§ **REQUIRED TASKS**:
A. Print the part of the theorem description that opens with the words containing "Description: Equality theorem" and closes with "Mario Carneiro, 31-Aug-2015)", copied verbatim.
B. In the records, rewrite the part that opens with the line containing "This screenshot has height=621, width=981." and runs through the end of the records, changing "Instruction" to "Directive" and leaving everything else unchanged. Return only that part.

§ **SELECTED PASSAGE**:
________

Metamath Proof Explorer

Theorem csbopeq1a

Description: Equality theorem for substitution of a class A for an ordered pair <. x , y >. in B (analogue of csbeq1a ). (Contributed by NM, 19-Aug-2006) (Revised by Mario Carneiro, 31-Aug-2015)

________

(Target position records)
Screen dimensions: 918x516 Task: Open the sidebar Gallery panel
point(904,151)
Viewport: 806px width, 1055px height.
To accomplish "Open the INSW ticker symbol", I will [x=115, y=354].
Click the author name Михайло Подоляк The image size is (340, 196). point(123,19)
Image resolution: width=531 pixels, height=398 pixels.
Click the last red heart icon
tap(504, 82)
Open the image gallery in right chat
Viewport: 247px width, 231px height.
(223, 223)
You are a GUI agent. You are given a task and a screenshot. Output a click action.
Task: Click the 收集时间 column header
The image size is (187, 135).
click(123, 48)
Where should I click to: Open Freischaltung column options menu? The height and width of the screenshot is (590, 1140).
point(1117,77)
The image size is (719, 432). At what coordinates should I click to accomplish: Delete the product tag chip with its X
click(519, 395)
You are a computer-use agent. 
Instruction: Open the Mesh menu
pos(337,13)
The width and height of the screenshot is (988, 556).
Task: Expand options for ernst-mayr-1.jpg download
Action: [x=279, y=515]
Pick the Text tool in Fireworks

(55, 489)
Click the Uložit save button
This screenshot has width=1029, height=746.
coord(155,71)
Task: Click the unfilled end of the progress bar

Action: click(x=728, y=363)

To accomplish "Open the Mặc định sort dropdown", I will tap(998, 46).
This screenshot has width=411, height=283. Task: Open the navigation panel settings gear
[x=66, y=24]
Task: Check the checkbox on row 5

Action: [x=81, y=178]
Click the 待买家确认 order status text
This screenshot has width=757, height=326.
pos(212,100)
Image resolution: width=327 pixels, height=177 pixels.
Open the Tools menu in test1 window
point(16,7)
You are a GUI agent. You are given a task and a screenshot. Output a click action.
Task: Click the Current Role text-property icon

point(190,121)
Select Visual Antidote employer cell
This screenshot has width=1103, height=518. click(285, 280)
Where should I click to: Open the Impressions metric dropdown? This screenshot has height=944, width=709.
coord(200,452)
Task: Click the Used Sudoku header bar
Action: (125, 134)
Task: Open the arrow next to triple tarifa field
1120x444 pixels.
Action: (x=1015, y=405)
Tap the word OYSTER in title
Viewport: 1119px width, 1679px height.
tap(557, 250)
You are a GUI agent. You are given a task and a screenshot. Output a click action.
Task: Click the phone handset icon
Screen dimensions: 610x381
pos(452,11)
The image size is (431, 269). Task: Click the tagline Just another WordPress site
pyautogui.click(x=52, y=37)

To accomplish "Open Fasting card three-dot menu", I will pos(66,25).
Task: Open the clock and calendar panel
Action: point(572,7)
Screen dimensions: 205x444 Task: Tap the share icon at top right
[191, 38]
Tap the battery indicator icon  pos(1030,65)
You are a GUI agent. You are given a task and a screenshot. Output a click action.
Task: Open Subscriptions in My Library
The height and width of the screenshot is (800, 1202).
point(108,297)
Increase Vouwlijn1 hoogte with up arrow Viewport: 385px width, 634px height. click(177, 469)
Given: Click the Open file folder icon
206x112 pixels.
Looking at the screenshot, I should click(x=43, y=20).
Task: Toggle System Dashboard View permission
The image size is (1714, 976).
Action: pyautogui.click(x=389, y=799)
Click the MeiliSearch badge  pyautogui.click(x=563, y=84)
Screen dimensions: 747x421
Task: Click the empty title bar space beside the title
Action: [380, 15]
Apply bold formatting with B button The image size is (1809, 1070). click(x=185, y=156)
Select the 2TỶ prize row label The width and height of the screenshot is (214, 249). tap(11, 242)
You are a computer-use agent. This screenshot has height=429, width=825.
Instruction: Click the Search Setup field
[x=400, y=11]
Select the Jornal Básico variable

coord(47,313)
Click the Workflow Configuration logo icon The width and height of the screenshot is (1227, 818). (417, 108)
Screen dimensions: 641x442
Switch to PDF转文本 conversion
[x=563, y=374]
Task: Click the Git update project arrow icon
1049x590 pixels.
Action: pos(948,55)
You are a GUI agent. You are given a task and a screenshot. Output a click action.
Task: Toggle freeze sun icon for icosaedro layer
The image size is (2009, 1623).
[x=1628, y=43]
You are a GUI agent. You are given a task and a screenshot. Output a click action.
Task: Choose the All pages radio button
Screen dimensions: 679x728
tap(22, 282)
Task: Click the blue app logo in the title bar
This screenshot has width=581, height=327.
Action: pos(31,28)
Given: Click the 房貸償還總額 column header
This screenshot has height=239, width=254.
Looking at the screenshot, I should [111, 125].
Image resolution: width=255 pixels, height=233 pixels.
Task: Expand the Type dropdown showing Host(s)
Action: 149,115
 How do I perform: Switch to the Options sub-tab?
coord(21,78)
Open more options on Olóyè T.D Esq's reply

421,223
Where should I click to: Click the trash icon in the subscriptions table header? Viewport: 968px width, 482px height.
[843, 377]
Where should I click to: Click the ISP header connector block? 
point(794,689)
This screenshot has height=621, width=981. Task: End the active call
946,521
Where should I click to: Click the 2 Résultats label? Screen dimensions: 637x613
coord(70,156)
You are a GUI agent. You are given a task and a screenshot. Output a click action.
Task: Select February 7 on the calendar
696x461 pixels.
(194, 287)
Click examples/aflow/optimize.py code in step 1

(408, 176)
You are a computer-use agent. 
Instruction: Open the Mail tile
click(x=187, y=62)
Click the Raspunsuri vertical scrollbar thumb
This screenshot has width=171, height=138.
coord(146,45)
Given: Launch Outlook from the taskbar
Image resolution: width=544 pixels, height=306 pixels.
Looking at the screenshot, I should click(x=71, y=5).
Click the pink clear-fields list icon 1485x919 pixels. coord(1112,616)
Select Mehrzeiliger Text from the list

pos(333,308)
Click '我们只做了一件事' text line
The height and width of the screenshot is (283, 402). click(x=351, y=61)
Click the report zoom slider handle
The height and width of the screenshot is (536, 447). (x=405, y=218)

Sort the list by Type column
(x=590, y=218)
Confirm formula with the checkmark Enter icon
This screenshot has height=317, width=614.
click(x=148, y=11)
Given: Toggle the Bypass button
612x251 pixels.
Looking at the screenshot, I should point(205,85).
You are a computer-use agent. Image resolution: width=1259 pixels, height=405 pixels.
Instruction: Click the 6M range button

________

§ **LIST OF SOLUTIONS**:
A.
Description: Equality theorem for substitution of a class A for an ordered pair <. x , y >. in B (analogue of csbeq1a ). (Contributed by NM, 19-Aug-2006) (Revised by Mario Carneiro, 31-Aug-2015)

B.
This screenshot has height=621, width=981. Task: End the active call
946,521
Where should I click to: Click the 2 Résultats label? Screen dimensions: 637x613
coord(70,156)
You are a GUI agent. You are given a task and a screenshot. Output a click action.
Task: Select February 7 on the calendar
696x461 pixels.
(194, 287)
Click examples/aflow/optimize.py code in step 1

(408, 176)
You are a computer-use agent. 
Directive: Open the Mail tile
click(x=187, y=62)
Click the Raspunsuri vertical scrollbar thumb
This screenshot has width=171, height=138.
coord(146,45)
Given: Launch Outlook from the taskbar
Image resolution: width=544 pixels, height=306 pixels.
Looking at the screenshot, I should click(x=71, y=5).
Click the pink clear-fields list icon 1485x919 pixels. coord(1112,616)
Select Mehrzeiliger Text from the list

pos(333,308)
Click '我们只做了一件事' text line
The height and width of the screenshot is (283, 402). click(x=351, y=61)
Click the report zoom slider handle
The height and width of the screenshot is (536, 447). (x=405, y=218)

Sort the list by Type column
(x=590, y=218)
Confirm formula with the checkmark Enter icon
This screenshot has height=317, width=614.
click(x=148, y=11)
Given: Toggle the Bypass button
612x251 pixels.
Looking at the screenshot, I should point(205,85).
You are a computer-use agent. Image resolution: width=1259 pixels, height=405 pixels.
Directive: Click the 6M range button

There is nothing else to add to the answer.